### Task instructions
Reproduce every line from the one containing "Where should I click to: Click" down to the last line, both included, with nothing changed.

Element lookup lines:
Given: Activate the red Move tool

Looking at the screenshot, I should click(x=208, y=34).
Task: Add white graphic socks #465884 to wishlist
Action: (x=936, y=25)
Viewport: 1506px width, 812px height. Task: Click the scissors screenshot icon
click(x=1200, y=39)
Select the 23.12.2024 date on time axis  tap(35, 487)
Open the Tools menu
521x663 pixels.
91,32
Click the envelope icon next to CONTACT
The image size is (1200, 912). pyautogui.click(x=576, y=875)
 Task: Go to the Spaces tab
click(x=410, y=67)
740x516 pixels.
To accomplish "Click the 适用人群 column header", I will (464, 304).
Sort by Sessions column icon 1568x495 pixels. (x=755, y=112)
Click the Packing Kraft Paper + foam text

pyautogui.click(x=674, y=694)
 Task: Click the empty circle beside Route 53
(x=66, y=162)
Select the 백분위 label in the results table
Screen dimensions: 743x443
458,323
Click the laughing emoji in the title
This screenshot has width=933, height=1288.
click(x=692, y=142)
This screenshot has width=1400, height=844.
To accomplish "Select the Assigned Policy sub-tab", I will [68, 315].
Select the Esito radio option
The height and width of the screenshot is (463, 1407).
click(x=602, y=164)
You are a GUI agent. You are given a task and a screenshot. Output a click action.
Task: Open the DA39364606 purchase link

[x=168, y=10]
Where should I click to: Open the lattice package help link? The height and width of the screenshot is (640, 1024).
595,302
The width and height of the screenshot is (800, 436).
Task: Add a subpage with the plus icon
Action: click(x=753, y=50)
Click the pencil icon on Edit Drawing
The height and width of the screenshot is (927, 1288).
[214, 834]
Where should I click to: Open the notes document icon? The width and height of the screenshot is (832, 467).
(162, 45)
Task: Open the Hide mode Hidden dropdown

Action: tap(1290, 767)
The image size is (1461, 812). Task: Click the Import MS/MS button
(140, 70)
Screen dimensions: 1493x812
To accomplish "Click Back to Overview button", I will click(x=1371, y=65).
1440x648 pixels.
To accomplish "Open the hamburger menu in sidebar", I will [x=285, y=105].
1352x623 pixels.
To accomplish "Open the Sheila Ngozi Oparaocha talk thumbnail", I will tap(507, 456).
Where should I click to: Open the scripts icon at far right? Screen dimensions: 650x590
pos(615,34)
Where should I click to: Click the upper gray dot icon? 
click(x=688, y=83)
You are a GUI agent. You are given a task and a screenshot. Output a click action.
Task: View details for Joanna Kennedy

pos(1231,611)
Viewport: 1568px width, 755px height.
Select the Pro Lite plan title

### Reply
Where should I click to: Click the upper gray dot icon? 
click(x=688, y=83)
You are a GUI agent. You are given a task and a screenshot. Output a click action.
Task: View details for Joanna Kennedy

pos(1231,611)
Viewport: 1568px width, 755px height.
Select the Pro Lite plan title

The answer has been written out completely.